(Written problem):
Copy out every line of the listing below that contains the word "beside". Only matches with the same uppercase and lowercase letters count.

(Task data):
>>

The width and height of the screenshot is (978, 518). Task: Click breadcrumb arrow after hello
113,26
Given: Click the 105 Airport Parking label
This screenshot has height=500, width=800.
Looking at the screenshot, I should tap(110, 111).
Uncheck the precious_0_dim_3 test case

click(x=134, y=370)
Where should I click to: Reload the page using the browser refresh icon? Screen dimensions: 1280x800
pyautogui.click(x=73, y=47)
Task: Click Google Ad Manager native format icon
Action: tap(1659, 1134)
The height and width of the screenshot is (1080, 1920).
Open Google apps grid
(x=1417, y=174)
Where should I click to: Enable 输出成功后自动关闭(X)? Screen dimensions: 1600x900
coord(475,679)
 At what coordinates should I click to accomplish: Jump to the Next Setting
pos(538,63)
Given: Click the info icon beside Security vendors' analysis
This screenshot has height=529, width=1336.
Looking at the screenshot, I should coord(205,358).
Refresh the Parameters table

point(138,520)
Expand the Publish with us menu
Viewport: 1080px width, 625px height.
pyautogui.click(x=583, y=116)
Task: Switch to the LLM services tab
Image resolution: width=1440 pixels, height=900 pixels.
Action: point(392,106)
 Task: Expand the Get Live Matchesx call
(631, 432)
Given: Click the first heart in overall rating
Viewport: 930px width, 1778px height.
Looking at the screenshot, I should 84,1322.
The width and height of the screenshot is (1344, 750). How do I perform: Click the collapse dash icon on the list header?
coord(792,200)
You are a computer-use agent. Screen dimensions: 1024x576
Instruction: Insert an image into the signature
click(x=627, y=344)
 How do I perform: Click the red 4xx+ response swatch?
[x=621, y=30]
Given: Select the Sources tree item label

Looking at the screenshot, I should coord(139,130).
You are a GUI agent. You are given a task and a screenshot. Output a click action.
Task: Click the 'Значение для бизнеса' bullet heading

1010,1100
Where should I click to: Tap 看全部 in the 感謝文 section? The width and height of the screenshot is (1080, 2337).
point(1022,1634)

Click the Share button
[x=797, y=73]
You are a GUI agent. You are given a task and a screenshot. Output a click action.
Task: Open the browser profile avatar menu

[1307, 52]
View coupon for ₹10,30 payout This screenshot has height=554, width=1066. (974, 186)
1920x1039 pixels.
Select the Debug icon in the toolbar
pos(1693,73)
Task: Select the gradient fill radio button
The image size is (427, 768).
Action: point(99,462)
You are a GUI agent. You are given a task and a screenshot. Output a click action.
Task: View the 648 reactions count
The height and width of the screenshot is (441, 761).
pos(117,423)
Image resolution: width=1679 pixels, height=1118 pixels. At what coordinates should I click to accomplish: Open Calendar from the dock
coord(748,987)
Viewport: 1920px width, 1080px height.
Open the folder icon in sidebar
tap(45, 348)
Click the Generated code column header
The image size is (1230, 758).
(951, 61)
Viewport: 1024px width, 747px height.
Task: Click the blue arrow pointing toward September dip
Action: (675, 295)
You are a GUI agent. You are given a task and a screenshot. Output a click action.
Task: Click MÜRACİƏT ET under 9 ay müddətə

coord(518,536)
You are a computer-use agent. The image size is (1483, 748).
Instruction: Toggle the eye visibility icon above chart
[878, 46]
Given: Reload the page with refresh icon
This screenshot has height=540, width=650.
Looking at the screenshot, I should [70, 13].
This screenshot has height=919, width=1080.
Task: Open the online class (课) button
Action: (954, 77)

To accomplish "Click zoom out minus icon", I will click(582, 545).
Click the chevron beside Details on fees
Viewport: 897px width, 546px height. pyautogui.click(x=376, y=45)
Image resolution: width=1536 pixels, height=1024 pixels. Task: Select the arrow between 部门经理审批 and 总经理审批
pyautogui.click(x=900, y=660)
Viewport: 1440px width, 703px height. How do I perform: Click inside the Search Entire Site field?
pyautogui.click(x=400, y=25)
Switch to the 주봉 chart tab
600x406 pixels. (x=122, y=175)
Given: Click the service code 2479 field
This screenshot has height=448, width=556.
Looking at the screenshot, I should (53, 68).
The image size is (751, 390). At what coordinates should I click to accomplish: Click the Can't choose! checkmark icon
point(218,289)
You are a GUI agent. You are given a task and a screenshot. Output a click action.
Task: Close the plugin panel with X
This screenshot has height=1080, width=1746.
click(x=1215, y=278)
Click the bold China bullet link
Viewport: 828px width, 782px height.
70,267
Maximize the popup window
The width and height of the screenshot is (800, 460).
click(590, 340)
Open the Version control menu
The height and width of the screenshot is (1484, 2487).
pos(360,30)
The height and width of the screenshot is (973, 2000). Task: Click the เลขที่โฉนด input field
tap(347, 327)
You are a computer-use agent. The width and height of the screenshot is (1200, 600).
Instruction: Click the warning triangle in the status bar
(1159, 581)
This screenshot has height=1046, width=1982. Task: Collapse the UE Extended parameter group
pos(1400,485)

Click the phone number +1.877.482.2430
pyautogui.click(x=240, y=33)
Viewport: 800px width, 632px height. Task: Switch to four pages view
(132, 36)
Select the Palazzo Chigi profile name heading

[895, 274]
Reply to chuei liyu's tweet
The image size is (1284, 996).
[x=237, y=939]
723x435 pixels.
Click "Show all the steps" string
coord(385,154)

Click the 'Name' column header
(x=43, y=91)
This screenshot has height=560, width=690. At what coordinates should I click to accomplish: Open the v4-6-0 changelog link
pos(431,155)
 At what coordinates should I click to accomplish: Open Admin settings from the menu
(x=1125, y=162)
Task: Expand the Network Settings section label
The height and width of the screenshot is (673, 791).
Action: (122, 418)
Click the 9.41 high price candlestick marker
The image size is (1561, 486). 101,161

<<

(Result):
Given: Click the info icon beside Security vendors' analysis
Click the chevron beside Details on fees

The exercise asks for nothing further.